Aliás, destaque para as atuações de Isabella Rossellini e Dennis Hopper. Perfeitos. Já Kyle MacLachlan, tive dificuldades em analisar seu desempenho, pois não conseguia me distrair do enorme queixo que o rapaz possui. Sério, enorme. Eu sei que é ridículo, mas desculpe-me, sou humana. De qualquer modo, não creio que isso teria acontecido comigo caso ele fosse um excelente ator.
Voltando à sequencia inicial do filme, eu acredito que de certa forma ela mostra que aquela cidade pacata, que parece tão perfeita e inofensiva, esconde horrores que não se vê na "superfície". Por isso o close nos insetos grotescos. Também pode ser vista como uma crítica, já que a suposta perfeição da cidade é mostrada de forma tão caricata e exagerada que tudo parece ser ridículo e artificial.
O roteiro não traz tudo de mão beijada. A gente tem que ir deduzindo a história conforme ela se desenrola, e em alguns momentos a sugestão é só o que nos é fornecido. David Lynch não está interessado em explicar, apenas em mostrar o que ele julga ser mais importante (também plasticamente?). Assim, se como roteiro Veludo Azul é ousado, como direção e fotografia é ainda mais. Figurinos e cenários fazem um mix desconcertante de cenas bizarras. O apartamento de Ben (Dean Stockwell), integrante do submundo de Frank, com as mulheres gordas à mesa, com o grande palhaço sentado no sofá, dá margem a momentos de uma estranhesa completa.
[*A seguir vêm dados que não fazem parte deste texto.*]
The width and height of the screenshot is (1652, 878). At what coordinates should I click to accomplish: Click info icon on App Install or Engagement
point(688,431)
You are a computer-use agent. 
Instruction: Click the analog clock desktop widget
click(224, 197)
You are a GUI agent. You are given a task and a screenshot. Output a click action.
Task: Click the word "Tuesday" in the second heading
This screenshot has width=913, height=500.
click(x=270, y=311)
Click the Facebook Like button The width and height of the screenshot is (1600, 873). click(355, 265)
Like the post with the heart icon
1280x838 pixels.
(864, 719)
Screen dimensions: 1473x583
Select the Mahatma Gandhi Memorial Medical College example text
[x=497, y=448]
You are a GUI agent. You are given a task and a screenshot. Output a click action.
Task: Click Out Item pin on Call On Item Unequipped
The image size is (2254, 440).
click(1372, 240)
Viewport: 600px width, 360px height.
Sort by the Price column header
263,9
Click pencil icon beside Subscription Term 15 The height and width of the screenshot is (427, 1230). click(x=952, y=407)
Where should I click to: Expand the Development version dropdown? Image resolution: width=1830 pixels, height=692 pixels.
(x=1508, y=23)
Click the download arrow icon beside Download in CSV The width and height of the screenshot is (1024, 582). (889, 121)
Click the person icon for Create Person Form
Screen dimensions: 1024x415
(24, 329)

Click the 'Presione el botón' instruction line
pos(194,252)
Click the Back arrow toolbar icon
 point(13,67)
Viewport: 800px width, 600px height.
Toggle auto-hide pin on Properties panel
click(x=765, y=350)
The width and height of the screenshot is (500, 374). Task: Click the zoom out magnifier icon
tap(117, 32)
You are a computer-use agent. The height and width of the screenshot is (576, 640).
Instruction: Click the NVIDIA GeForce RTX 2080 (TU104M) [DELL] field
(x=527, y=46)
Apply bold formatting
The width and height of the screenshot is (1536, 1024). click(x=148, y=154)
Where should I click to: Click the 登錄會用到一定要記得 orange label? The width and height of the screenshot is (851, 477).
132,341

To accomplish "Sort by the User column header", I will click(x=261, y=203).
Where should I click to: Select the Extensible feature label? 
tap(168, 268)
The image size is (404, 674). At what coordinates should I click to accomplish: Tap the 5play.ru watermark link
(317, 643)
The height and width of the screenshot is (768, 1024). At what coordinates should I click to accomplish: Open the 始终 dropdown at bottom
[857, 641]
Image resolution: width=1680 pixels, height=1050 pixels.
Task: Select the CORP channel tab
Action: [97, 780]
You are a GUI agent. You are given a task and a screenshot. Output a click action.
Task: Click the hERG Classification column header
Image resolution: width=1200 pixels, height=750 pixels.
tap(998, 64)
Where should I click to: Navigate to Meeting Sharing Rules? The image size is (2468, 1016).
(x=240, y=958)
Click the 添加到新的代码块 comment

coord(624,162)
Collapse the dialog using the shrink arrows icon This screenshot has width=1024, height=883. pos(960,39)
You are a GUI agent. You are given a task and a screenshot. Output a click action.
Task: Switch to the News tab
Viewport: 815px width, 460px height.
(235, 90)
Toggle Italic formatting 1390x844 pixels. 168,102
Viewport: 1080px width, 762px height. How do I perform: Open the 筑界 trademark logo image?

No entanto, me parece que toda essa estranhesa serve para desnudar o que a sociedade realmente é e tenta desesperadamente mascarar. O que me lembra, de certa forma, O Cheiro do Ralo, que nos aproxima dos personagens através do lado mais podre que poderia haver em nós. Seja parte da violência e sadomasoquismo de Frank; da loucura de Dorothy; ou da curiosidade exacerbada de Jeffrey, que o leva a esse submundo de horror.